## TASK DETAILS:
Only an exact copy belongs in the answer: the line with "Task: Open View incident history" and every line after it through the end of the records, pictures left out.

(Stored data entries)
--- --- ---
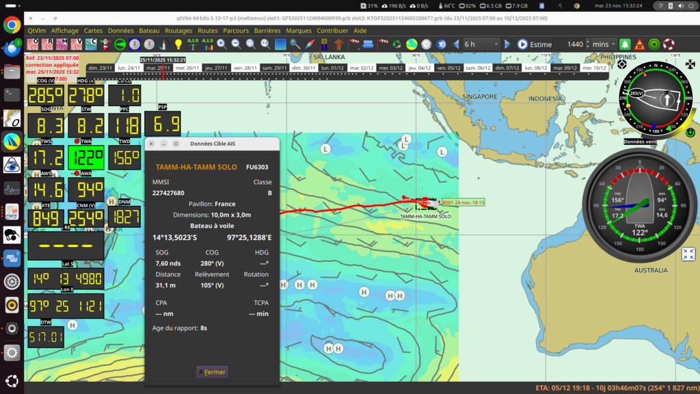This screenshot has height=394, width=700.
Task: Click the lighthouse icon in the toolbar
Action: 105,44
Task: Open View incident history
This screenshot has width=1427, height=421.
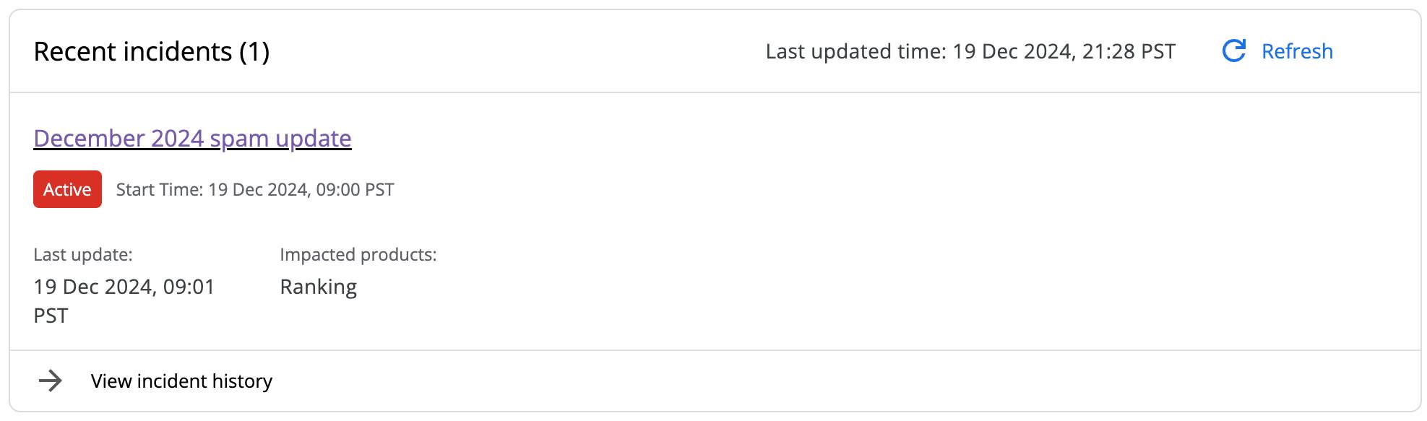Action: click(181, 381)
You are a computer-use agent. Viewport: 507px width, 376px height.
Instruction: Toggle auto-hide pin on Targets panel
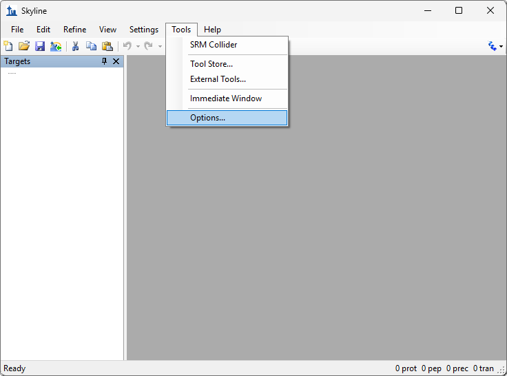105,61
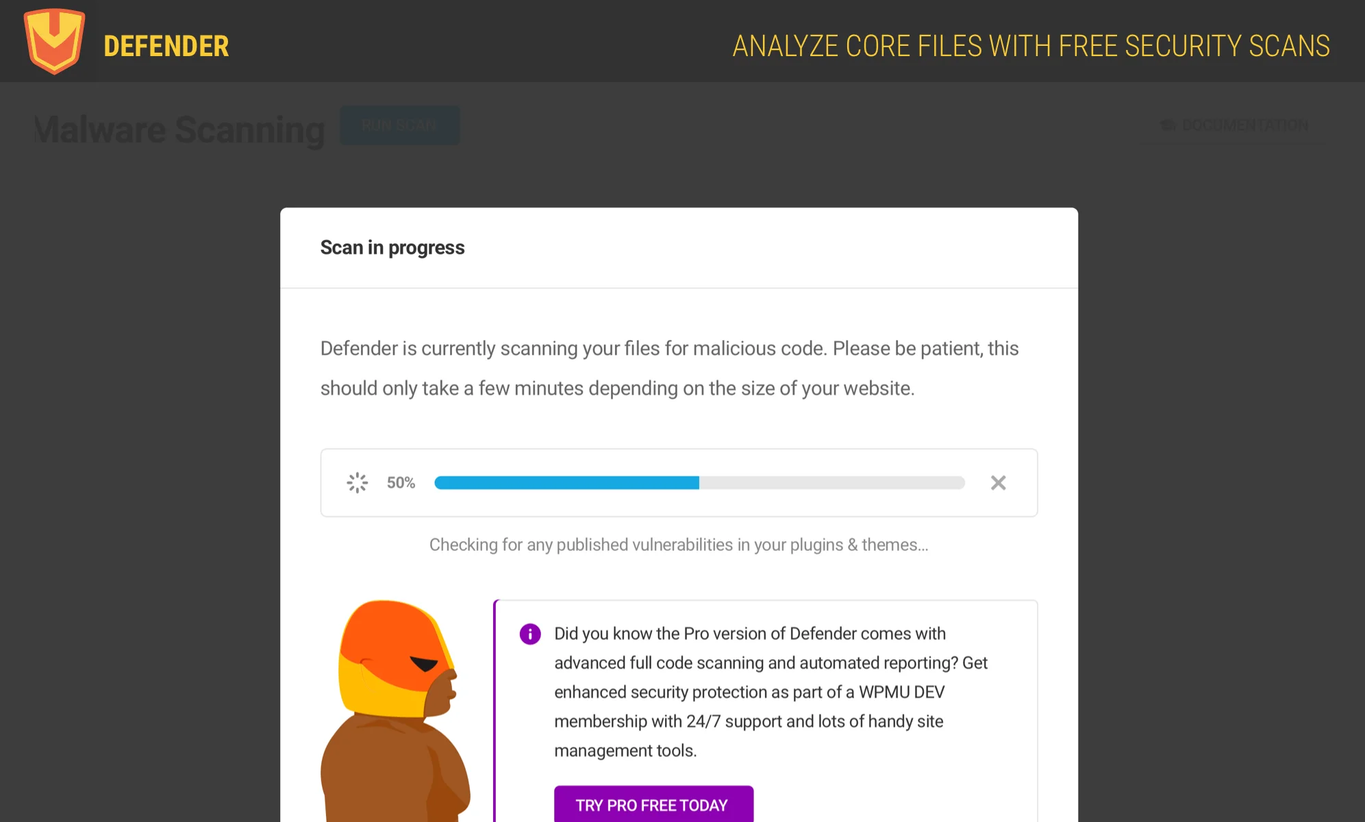Open the Documentation link label
1365x822 pixels.
pyautogui.click(x=1244, y=125)
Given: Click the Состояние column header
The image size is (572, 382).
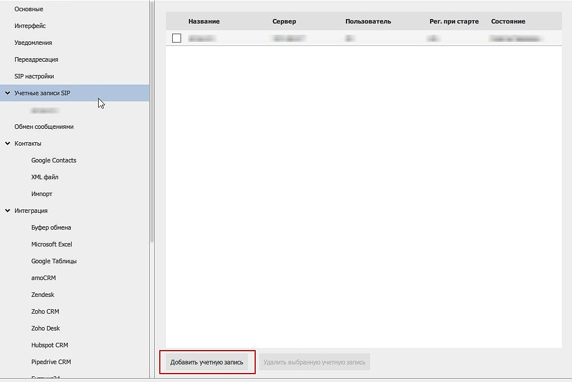Looking at the screenshot, I should (508, 21).
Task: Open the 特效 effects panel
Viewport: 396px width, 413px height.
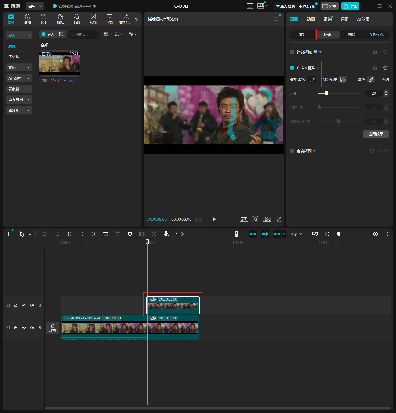Action: point(77,19)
--- --- ---
## RESPONSE TO THE TASK:
Task: Open View incident history
This screenshot has width=1427, height=421.
Action: click(181, 381)
You are a computer-use agent. Viewport: 507px width, 376px height.
Instruction: Toggle auto-hide pin on Targets panel
105,61
Open the Documentation link label
1365x822 pixels.
pyautogui.click(x=1244, y=125)
Given: Click the Состояние column header
The image size is (572, 382).
Looking at the screenshot, I should (508, 21).
Task: Open the 特效 effects panel
Viewport: 396px width, 413px height.
Action: point(77,19)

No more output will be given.